+++ Exercise data +++

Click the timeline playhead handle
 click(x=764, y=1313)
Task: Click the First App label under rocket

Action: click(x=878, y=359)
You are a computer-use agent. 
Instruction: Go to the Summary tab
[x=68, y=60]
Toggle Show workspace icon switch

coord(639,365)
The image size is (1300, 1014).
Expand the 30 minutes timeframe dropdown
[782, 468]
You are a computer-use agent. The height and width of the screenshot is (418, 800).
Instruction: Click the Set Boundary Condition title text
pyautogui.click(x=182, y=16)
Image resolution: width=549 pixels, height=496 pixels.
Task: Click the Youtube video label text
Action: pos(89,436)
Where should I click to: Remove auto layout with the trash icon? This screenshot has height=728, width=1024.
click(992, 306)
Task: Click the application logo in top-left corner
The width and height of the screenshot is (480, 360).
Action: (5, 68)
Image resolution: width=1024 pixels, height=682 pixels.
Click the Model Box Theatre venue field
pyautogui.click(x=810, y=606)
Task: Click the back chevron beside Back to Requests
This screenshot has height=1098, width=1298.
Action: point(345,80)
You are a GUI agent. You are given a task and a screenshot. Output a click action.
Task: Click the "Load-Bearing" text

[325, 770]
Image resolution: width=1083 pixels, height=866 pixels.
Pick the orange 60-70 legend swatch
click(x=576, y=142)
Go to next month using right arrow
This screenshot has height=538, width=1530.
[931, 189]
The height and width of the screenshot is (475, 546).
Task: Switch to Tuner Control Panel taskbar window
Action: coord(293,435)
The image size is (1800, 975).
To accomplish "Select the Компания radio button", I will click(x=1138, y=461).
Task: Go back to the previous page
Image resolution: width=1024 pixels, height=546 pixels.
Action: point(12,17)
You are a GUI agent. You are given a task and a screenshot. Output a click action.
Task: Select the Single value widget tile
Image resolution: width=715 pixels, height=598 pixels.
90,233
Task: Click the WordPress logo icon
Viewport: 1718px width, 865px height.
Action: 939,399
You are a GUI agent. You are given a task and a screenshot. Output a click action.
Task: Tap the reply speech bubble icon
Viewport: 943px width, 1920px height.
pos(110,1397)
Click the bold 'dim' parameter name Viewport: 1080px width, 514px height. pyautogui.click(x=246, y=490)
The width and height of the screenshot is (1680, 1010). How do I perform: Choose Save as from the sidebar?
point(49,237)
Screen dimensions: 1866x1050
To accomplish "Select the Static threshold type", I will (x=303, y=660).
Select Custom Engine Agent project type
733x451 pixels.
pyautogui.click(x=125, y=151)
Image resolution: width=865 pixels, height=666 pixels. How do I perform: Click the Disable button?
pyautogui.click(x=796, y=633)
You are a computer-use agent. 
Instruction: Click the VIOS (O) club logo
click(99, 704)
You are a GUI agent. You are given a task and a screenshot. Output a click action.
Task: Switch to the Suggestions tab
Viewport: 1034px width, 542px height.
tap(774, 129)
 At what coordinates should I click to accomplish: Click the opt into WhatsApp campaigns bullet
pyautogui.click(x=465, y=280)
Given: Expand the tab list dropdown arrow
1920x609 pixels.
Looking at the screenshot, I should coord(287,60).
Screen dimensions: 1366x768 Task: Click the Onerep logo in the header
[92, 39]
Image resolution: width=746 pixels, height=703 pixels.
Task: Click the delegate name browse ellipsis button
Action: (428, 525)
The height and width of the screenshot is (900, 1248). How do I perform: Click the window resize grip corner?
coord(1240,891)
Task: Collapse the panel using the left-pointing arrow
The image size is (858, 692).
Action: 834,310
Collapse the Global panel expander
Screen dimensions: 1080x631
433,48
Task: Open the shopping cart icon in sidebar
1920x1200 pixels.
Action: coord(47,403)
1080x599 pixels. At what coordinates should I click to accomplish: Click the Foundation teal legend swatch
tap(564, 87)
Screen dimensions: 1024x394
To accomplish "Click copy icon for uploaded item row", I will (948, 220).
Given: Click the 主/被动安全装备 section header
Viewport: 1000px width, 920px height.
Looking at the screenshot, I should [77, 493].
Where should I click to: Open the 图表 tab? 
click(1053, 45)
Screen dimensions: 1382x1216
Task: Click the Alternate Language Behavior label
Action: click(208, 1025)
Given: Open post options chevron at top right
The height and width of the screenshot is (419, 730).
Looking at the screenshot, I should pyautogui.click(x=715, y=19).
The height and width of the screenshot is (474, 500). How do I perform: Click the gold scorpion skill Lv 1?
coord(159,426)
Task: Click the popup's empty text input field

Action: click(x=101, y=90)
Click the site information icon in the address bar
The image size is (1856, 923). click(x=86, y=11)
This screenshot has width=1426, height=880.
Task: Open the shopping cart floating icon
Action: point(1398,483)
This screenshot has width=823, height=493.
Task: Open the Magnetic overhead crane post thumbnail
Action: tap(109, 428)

+++

The task: Output, from the data above, the lines from the line with "Task: Click the First App label under rocket" to the line with "You are a computer-use agent. The" exactly as they stand, both ends included and nothing else.

Response box:
Task: Click the First App label under rocket

Action: click(x=878, y=359)
You are a computer-use agent. 
Instruction: Go to the Summary tab
[x=68, y=60]
Toggle Show workspace icon switch

coord(639,365)
The image size is (1300, 1014).
Expand the 30 minutes timeframe dropdown
[782, 468]
You are a computer-use agent. The height and width of the screenshot is (418, 800).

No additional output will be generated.